◆ Saved data entries
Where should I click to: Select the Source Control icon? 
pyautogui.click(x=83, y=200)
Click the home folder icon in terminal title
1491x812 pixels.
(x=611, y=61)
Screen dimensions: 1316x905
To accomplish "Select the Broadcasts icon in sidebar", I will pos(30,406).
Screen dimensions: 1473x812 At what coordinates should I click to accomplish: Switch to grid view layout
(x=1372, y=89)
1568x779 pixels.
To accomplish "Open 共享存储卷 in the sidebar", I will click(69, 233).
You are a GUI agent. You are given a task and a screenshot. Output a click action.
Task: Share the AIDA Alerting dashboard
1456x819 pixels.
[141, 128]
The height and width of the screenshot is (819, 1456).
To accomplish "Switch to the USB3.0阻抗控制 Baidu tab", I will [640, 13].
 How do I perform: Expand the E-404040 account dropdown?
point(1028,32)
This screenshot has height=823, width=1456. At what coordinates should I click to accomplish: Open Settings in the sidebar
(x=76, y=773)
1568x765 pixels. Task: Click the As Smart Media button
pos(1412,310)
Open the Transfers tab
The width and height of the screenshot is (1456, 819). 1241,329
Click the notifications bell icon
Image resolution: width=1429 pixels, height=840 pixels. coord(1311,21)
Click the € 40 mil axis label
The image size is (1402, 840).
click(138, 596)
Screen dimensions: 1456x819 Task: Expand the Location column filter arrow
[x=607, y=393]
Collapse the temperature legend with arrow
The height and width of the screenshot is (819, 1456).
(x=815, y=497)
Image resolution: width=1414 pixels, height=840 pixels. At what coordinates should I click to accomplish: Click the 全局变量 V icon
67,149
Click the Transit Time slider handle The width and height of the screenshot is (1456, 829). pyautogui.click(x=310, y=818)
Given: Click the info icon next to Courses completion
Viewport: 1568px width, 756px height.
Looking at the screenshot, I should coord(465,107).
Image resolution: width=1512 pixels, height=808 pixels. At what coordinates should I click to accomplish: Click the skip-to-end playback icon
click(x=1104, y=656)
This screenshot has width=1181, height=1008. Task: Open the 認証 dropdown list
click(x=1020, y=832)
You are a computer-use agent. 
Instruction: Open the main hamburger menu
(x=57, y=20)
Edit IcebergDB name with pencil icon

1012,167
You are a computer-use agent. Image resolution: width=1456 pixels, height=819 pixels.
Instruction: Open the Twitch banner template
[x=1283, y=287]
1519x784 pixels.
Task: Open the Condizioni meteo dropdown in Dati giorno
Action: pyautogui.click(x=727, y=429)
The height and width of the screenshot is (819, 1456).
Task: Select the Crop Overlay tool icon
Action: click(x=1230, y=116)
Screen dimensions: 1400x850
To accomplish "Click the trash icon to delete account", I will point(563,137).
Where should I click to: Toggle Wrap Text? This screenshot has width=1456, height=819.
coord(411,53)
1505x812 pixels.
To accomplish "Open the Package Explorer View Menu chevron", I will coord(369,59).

◆ What you need to do
For this exercise, output exactly the lines above from the line with "Given: Click the" to the line with "You are a computer-use agent. Image", counting both, and leave out the rest.

◆ Response to this task
Given: Click the info icon next to Courses completion
Viewport: 1568px width, 756px height.
Looking at the screenshot, I should coord(465,107).
Image resolution: width=1512 pixels, height=808 pixels. At what coordinates should I click to accomplish: Click the skip-to-end playback icon
click(x=1104, y=656)
This screenshot has width=1181, height=1008. Task: Open the 認証 dropdown list
click(x=1020, y=832)
You are a computer-use agent. 
Instruction: Open the main hamburger menu
(x=57, y=20)
Edit IcebergDB name with pencil icon

1012,167
You are a computer-use agent. Image resolution: width=1456 pixels, height=819 pixels.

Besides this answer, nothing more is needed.